The irony is not lost that three Hollywood gazillionaires are poised to tell an audience of struggling wage slaves to buck up and stay positive. But the real miracle here is that neither Ansari, Reeves nor Rogen come off as condescending or patronizing. This is especially true of Reeves, who gives an extremely likable and easygoing Bill & Ted-style performance. At the beginning, Gabriel’s angelic duties are limited to preventing humans from texting while driving. But his desire for a more meaningful purpose runs afoul of Martha (Sandra Oh), the head of Angel Management, who tells him, “To save a lost soul, you first have to find a lost soul.” So Gabriel reveals himself to Arj, and in an effort to prove to him that Jeff’s life of extreme wealth “is not all it’s cracked up to be,” he has the two mortals switches lives for one week.
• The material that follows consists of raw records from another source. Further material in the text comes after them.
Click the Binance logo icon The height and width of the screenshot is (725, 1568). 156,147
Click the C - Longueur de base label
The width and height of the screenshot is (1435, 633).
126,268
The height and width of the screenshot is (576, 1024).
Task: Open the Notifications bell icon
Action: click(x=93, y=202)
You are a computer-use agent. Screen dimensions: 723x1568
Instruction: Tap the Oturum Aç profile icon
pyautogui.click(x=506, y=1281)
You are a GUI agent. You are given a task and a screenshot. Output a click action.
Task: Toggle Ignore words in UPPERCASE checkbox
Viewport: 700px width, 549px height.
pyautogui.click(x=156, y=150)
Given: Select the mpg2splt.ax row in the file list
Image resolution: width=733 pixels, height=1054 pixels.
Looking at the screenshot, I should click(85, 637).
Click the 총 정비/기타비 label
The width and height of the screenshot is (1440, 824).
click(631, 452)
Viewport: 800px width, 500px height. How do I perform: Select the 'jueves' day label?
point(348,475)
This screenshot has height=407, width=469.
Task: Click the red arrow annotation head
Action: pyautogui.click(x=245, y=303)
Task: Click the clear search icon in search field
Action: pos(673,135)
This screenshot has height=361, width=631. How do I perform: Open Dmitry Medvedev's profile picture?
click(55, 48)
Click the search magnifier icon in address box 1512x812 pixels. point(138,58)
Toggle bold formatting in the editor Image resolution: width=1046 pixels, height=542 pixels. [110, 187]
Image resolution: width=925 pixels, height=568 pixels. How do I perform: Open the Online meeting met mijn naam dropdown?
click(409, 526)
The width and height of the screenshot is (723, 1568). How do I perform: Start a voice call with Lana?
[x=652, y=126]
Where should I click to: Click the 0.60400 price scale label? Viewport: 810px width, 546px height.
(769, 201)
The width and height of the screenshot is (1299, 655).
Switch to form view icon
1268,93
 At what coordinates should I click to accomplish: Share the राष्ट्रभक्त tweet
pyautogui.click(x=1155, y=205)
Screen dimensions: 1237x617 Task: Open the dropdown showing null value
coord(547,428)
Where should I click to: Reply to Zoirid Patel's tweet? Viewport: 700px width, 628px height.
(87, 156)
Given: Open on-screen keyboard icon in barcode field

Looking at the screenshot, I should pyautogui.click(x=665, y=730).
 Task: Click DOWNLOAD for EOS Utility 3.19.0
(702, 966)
The problem is that Arj loves Jeff’s luxurious life— what with the hilltop mansion, the six-figure watch collection, and the disco floor — and has no interest in switching back.
Although Arj is the character meant to personify the audience’s dreams and experiences, Gabriel is by far the more interesting character. Reading his lines as if he simultaneously cares deeply and couldn’t care less, Reeves is a constant delight. He gets his biggest laughs after Martha makes Gabriel mortal as punishment for meddling too much into Arj’s life. Ascending from atop the Griffith Observatory into the bowels of nocturnal Los Angeles (shot with a realistic eye on urban decay by DP Adam Newport-Berra), the newly-human Gabriel finds work cleaning dishes and lamenting, “I used to be a celestial being, and now I’m a chainsmoker.” His earthly challenge is to find a way to get Arj, Jeff and Elena’s lives back on track, so Martha will make him an angel again.
Ansari, who won an Emmy — shared with Lena Waithe — for his writing work on Netflix’s Master of None, gives his three major characters a definable arc, as everyone is forced to see how the other half lives, whether they like it or not (at one point, Jeff works for the same food delivery service as Arj, and is replaced by a robot). But the movie is too sweet-natured to deliver any real commentary on social inequity, and too naive in its solution to give the audience even a glimmer of hope. These larger, mundane points are mostly conveyed by Ansari, whose sitcom acting style makes him a suboptimal excavator of the film’s weightier themes. Even the normally charming Palmer (Nope, Hustlers) is reduced to a one-dimensional mouthpiece for union advocacy as the dream girl who makes Arj want to give up his luxe life. Indeed, Ansari’s script is rough around the edges in even its basic construction; Gabriel’s powers are a bit fluid and story-contingent, for one, and Ansari struggles to convince us that Arj would want to return to his regular life.
There’s an old saying that “comedy is truth told faster,” and Good Fortune cannot live up to this maxim. The movie plods along with a dawdling and choppy energy courtesy of editor Daniel Haworth, while the laughs it generates at the expense of economic injustice are too laid back to make an impression. When Arj says, “the American Dream is dead,” it’s played for a chuckle even though, for many Americans, it’s a statement of fact. Nothing here is ever disrespectful to those on the economic lower rungs, and one can only be grateful for the hilarious sight of Keanu Reeves pretending to eat a hamburger for the first time. But Good Fortune doesn’t offer comedic succor or insight into America’s sad and sorry economic plight; it merely reminds us of it.
Good Fortune, distributed by Lionsgate, opens in theaters October 17.